Nous avions annoncé, à l’issue de cette Université d’été, le lancement d’un Grenelle de la famille. De fait, jamais un gouvernement, un parti ni aucune autre instance n’avait consulté les Français sur ce sujet ! Il est pourtant bien connu que la famille est la cellule de base de toute société. Elle est la source de ses richesses humaines et économiques et elle en assure l’avenir. Elle est aussi LE lieu par excellence d’éducation, de solidarité et de dignité.
Ce Grenelle de la famille vise à réfléchir au rôle de la famille dans la société, à s’interroger sur ce que doit être une politique familiale, ses finalités, ses principes et mesures. Ce Grenelle a aussi pour objectif d’aboutir à la rédaction d’une proposition de loi famille qui sera une alternative au projet de loi que prépare le gouvernement.
Nous avons donc proposé à chacune des six « provinces » de la Manif pour tous de porter l’un des six sujets : le couple, l’enfant et la filiation, l’éducation, la qualité de vie (santé, services, etc.), la solidarité inter-générationnelle et la lutte contre la paupérisation. Des groupes de travail se sont mis en place et des dizaines et dizaines de réunions ont eu lieu partout en France, qui ont alterné avec des forums, c’est-à-dire avec des débats proposés au public.

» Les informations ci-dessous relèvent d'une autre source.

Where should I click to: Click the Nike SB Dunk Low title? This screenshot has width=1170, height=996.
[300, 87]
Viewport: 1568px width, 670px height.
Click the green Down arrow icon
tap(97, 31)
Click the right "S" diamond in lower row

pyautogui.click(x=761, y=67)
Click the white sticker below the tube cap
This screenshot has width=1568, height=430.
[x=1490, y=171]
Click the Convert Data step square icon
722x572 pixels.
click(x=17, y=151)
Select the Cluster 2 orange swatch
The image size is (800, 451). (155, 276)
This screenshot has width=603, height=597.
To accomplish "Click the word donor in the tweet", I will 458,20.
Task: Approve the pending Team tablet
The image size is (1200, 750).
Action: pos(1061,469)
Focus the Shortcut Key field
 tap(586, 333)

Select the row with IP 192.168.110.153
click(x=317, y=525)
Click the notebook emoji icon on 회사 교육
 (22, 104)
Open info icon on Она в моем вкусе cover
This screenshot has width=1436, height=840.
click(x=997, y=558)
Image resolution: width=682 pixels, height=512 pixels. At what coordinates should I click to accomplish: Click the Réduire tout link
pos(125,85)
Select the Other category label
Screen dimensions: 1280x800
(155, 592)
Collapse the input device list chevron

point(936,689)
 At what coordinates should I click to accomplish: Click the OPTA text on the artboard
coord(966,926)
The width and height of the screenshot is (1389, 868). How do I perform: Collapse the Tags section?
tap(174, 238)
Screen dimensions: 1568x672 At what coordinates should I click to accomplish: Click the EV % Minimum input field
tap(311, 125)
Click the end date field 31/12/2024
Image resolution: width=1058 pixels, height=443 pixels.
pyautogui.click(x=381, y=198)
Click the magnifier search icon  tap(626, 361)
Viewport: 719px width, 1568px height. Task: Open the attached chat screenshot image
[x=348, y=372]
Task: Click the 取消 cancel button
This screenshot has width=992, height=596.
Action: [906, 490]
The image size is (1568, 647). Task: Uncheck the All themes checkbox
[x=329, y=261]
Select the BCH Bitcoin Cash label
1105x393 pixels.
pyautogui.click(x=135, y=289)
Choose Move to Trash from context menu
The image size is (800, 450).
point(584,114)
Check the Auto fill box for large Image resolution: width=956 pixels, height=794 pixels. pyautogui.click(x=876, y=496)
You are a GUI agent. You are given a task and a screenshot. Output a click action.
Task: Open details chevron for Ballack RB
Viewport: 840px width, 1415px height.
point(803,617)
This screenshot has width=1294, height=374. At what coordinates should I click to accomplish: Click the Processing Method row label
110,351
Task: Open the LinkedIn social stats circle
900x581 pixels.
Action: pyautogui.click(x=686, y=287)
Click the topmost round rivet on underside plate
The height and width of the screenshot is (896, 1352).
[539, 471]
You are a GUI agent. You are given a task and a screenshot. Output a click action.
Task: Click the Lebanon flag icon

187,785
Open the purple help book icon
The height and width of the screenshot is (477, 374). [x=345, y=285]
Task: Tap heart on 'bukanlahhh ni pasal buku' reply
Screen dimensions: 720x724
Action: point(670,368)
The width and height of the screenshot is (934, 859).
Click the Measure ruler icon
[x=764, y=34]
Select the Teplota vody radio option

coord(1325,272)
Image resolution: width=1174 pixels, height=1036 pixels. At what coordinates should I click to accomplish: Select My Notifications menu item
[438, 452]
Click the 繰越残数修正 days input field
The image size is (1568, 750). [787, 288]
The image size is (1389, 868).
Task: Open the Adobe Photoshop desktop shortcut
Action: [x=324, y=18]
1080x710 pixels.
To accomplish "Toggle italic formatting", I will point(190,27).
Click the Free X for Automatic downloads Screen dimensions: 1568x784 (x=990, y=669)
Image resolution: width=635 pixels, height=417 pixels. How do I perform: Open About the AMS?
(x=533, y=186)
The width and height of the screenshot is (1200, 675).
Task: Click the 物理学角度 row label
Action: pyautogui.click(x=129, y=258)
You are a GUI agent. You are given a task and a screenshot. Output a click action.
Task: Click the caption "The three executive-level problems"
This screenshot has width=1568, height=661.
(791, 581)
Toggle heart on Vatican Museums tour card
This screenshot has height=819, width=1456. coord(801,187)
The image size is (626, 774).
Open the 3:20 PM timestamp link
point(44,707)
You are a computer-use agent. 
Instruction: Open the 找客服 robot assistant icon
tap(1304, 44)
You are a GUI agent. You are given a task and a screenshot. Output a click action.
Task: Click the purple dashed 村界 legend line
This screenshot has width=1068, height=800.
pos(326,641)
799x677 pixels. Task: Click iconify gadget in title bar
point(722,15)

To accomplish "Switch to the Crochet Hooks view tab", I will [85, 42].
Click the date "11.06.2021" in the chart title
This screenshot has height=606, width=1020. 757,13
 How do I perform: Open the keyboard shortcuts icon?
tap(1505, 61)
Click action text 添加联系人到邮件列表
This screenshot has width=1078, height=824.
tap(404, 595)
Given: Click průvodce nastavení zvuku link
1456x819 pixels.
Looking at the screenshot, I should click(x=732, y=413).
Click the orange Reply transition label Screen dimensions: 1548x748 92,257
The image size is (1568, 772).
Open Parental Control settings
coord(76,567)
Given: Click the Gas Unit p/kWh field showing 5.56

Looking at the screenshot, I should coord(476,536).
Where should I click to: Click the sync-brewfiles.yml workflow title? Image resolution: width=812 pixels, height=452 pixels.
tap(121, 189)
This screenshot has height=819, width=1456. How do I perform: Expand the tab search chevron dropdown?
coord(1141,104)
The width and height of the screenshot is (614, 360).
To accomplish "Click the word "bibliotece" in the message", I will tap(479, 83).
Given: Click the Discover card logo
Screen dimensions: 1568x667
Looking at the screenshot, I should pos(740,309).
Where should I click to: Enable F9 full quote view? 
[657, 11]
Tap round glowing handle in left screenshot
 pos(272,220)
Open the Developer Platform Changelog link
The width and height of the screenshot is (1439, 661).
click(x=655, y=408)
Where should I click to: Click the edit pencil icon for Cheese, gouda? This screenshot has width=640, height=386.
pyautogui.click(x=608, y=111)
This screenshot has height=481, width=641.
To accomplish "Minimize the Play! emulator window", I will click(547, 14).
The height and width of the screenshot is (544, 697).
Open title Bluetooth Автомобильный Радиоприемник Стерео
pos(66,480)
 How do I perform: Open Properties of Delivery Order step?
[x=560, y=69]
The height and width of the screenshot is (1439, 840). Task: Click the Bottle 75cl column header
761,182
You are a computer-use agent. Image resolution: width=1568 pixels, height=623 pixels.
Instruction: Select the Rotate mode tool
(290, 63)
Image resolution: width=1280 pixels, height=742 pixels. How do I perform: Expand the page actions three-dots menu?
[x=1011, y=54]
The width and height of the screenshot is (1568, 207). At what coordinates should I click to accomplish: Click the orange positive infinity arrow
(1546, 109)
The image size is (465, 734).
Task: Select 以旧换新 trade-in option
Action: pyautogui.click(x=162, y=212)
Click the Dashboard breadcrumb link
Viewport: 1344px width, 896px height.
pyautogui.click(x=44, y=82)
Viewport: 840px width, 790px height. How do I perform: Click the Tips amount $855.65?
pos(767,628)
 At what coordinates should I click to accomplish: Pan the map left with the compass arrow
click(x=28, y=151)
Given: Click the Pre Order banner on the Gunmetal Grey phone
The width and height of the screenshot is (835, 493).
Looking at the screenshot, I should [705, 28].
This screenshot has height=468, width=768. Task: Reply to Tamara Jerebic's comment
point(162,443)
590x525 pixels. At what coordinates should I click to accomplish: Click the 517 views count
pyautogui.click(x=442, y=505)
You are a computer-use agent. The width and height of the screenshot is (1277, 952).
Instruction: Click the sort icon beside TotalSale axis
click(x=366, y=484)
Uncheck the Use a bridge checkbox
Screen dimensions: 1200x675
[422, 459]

Ce processus a duré de la troisième semaine d’octobre à la troisième semaine de décembre. Nous sommes en train de rassembler les synthèses et les propositions, à partir desquelles vont être rédigés les principes fondateurs de la loi-cadre que nous écrivons. Les conclusions de ce Grenelle seront rendues publiques au cours d’un événement prévu à La Mutualité le 8 mars prochain. Avant d’engager ce travail, nous avions bien sûr vérifié que des députés étaient prêts à porter cette proposition de loi à l’Assemblée nationale, et c’est bien le cas.
Nous avons également commencé à déployer un « Plan Vigi-gender » pour que les parents d’élèves soient informés de ce qu’est l’idéologie du genre et qu’ils soient en veille à l’école sur ce qui peut être dit aux enfants au sujet de leur identité sexuelle.
Parallèlement, nous continuons bien sûr à organiser des actions de contestation. Nous sommes en effet dans un double tempo : il faut agir urgemment pour stopper les projets gouvernementaux tout en formant les « hommes de bonne volonté » et en formulant ce que nous souhaitons pour la société française.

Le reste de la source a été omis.